Post by glasnost » Thu Feb 04, 2010 10:53 pm

Hi! I just registered but I'm a long-time lurker. I'm writing my DS and hoping to submit it as an addendum to my apps pretty soon.

I don't quite know what to say for the diversity statement, I'm Mex/Am but I don't feel I've faced much adversity nor have I figured out how to fully incorporate my heritage into the DS. I'm kind of lost and would really appreciate your comments/suggestions!


I am only twenty-three years old but many of the kids I grew up with are now parents of school-age children, working low-paying, menial jobs to keep their families afloat. Some are in prison. There was a chance my life could have turned out that way had my fourth grade teacher not recommended me for our school district’s gifted and talented education program. Once I was in the program, I was put on a track that took me to -----, exposed me to new people, new perspectives, and a different world. Most of the kids I grew up with were not so lucky and I feel an obligation to help change that.

I was on a different track from most of the kids I grew up with but I still went to school with them; I saw first-hand how our lives were heading towards dramatically different outcomes.
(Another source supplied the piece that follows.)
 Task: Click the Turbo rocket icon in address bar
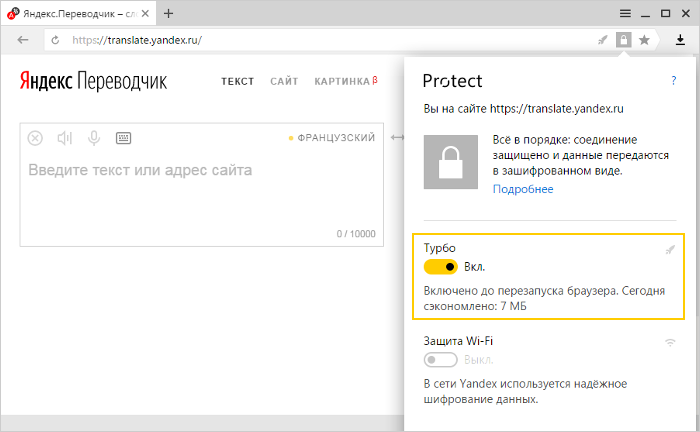[603, 40]
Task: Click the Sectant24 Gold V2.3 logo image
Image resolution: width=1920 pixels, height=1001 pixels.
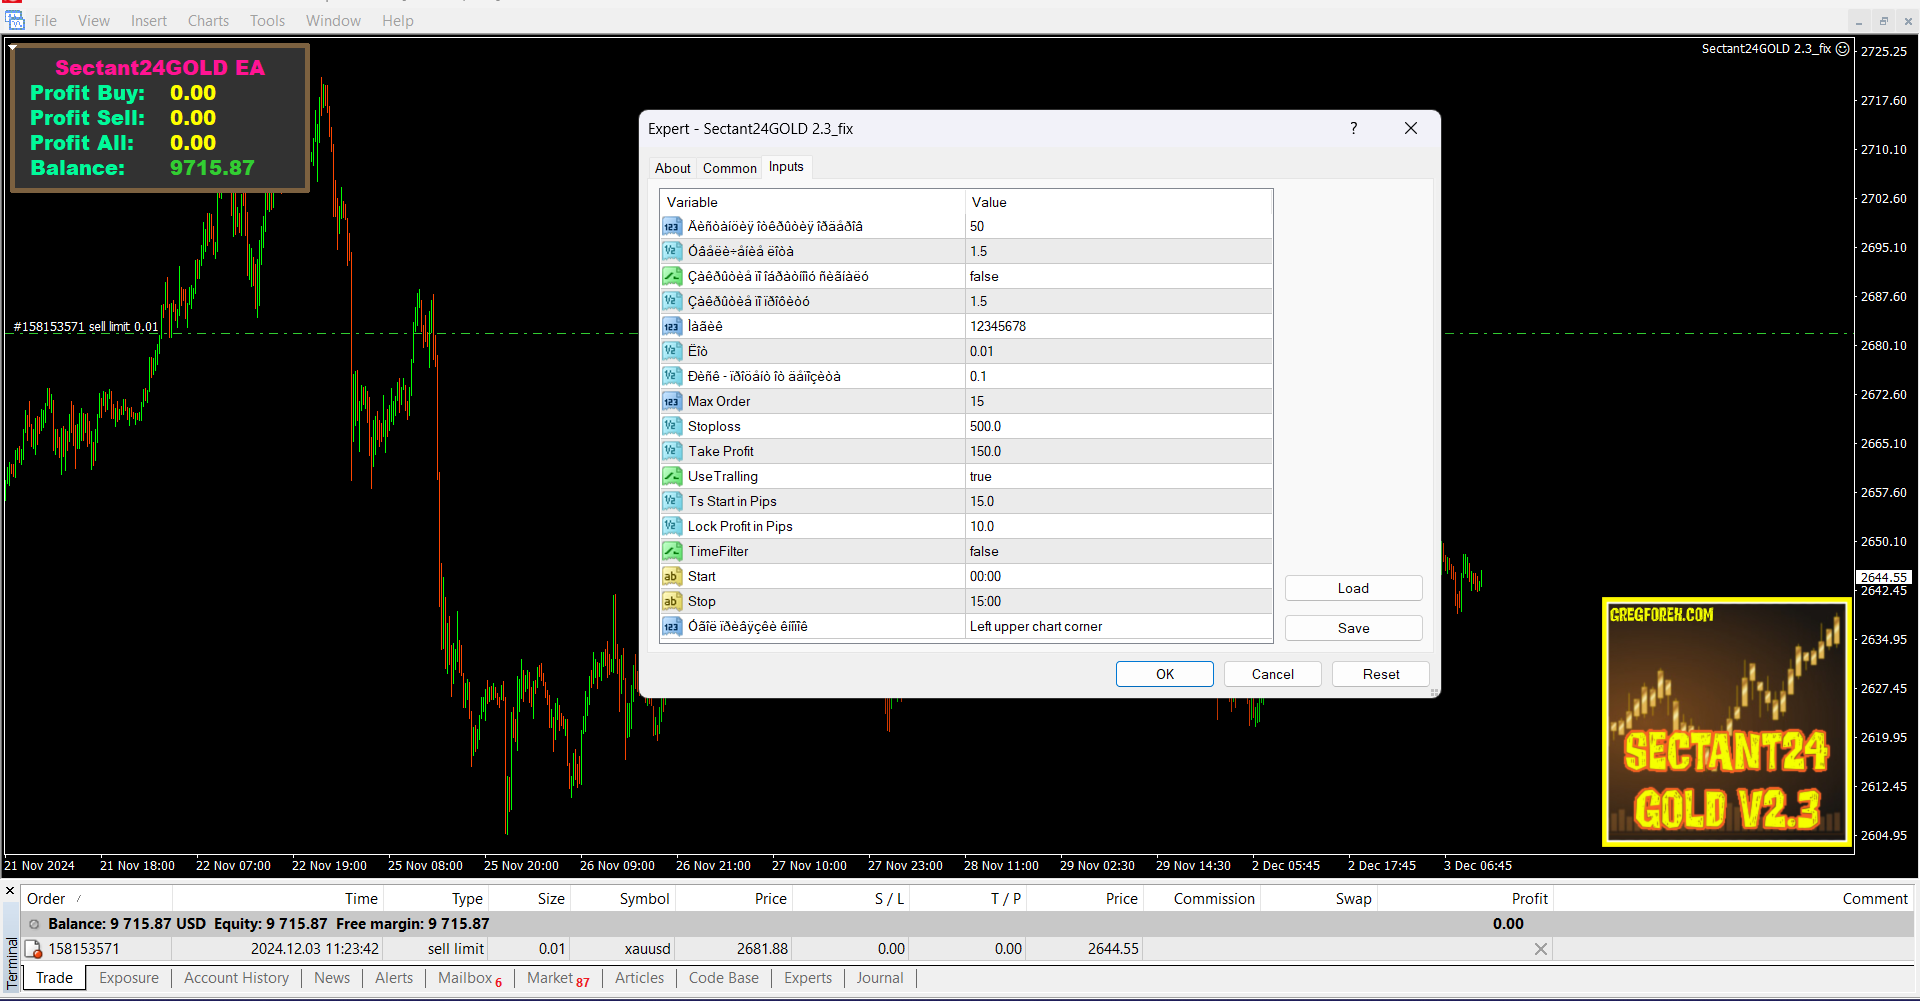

Starting in middle school it was clear there were different expectations for us: I took pre-Algebra instead of general math, Ms. -----'s English class instead of any other. Most other kids were placed in classrooms with teachers who expected little more from their students than regular attendance and good behavior. In high school, the gap widened further. While I was taking Calculus and AP English, most everyone else took consumer math and literature classes where you only read one or two books the entire year. Even worse, as early as ninth grade, couples in the other classes were becoming parents and were no longer students at all. Gangs, which in middle school had been more of a joke, became much more serious, pulling kids out of school and into group homes and juvenile detention centers.

Luckily, my environment was not a hindrance to my success: my dedication to school and my parents’ high expectations kept me on track. But I also caught a lucky break when my fourth-grade teacher recommended me for the gifted education program. I realize now that one person who cares can make a huge difference in a young person’s life. I want to be an attorney to represent young people who grew up neighborhoods like mine. I feel that growing up in a poor community and seeing friends of mine get caught up in the criminal justice system gives me a unique perspective on the relationship between crime and poverty. Our shared experience will allow me to understand my young clients’ frustration, their fear, and will motivate me to fight for them so that they too may catch a lucky break and avoid being tracked into failure.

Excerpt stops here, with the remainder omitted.